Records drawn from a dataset

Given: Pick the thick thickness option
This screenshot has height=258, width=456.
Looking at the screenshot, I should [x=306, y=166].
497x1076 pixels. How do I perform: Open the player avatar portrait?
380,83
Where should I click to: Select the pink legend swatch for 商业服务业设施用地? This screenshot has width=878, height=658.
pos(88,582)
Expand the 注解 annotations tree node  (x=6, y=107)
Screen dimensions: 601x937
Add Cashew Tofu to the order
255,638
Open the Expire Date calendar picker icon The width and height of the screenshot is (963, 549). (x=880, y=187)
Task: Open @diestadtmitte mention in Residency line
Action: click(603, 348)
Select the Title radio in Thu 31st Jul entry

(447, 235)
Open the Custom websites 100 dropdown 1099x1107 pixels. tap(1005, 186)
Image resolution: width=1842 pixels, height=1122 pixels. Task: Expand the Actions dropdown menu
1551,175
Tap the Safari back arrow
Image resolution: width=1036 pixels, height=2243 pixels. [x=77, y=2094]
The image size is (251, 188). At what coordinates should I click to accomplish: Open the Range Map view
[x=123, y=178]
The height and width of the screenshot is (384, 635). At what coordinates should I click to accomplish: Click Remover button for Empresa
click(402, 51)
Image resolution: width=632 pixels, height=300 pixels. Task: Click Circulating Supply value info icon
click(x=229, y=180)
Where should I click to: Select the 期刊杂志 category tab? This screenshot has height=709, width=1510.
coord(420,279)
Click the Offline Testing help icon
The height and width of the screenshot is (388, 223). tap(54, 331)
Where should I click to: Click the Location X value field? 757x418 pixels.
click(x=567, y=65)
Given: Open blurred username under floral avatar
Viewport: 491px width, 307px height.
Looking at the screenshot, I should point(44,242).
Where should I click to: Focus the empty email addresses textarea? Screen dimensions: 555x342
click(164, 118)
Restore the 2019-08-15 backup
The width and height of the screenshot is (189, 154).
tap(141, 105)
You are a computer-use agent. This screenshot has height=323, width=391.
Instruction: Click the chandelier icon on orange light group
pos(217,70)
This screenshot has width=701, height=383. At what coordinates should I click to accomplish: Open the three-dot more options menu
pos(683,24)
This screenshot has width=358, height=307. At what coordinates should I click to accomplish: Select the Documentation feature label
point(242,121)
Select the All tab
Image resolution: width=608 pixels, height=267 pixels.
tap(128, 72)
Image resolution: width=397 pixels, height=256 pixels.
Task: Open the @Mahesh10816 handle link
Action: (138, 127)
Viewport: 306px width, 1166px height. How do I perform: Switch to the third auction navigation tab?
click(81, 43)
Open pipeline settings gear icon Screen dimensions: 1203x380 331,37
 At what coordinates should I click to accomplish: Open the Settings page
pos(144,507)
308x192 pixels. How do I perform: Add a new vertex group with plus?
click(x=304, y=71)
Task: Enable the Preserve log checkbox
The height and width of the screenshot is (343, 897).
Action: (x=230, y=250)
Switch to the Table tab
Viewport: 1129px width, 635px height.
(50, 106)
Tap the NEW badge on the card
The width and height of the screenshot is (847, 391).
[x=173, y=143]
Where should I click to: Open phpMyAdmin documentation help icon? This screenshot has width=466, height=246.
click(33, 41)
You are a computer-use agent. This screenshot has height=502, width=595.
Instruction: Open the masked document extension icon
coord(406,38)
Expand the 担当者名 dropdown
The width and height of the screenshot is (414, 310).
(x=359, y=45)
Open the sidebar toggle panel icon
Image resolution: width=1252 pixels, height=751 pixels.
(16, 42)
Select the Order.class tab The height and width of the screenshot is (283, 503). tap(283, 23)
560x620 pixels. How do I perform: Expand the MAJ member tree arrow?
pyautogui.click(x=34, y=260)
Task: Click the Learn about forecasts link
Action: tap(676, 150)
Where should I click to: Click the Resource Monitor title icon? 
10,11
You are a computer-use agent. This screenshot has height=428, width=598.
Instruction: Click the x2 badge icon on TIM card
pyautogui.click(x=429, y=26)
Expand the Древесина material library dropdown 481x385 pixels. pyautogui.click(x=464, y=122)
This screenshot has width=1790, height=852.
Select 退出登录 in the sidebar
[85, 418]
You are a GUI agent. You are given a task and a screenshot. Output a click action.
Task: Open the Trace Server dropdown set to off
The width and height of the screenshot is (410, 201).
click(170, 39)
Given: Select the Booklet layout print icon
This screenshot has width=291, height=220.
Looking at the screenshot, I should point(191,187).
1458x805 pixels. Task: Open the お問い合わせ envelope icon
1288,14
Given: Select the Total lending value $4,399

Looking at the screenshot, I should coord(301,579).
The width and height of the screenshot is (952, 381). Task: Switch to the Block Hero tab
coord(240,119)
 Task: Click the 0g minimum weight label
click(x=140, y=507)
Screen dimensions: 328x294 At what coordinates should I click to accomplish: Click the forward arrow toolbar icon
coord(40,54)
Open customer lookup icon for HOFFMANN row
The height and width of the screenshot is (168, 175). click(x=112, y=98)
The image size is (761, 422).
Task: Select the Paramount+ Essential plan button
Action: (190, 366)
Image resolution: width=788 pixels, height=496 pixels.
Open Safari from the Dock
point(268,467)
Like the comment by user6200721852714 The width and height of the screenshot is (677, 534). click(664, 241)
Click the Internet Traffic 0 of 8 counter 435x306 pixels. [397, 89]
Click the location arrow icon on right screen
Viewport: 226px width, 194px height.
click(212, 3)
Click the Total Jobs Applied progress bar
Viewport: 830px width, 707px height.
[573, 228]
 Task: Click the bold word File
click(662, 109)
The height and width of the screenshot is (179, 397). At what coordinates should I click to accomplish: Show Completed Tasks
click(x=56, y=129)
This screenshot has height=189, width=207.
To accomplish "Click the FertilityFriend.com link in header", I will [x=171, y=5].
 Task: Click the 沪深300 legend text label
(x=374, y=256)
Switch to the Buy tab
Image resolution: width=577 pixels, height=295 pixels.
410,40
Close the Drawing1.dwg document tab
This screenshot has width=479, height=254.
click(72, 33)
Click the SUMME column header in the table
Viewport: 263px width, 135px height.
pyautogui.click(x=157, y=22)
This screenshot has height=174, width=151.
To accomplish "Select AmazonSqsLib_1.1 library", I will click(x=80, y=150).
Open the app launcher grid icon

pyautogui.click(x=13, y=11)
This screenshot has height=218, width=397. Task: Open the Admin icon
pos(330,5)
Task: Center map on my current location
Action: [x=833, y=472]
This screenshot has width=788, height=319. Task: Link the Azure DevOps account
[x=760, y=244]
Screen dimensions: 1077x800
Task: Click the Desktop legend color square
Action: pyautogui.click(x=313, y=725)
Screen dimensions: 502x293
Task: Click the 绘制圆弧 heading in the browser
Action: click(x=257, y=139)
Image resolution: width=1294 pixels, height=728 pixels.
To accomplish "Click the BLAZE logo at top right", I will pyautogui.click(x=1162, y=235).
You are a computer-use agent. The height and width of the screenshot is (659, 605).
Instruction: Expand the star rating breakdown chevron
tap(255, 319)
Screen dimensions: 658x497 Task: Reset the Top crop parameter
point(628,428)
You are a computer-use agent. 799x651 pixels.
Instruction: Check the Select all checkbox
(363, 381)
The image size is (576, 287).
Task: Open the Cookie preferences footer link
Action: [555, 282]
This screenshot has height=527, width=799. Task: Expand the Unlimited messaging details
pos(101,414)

Exercise aim
Single out each line of the records above with the string "will" in it, and copy it.

Exercise output
To accomplish "Click the FertilityFriend.com link in header", I will [x=171, y=5].
To accomplish "Select AmazonSqsLib_1.1 library", I will click(x=80, y=150).
To accomplish "Click the BLAZE logo at top right", I will pyautogui.click(x=1162, y=235).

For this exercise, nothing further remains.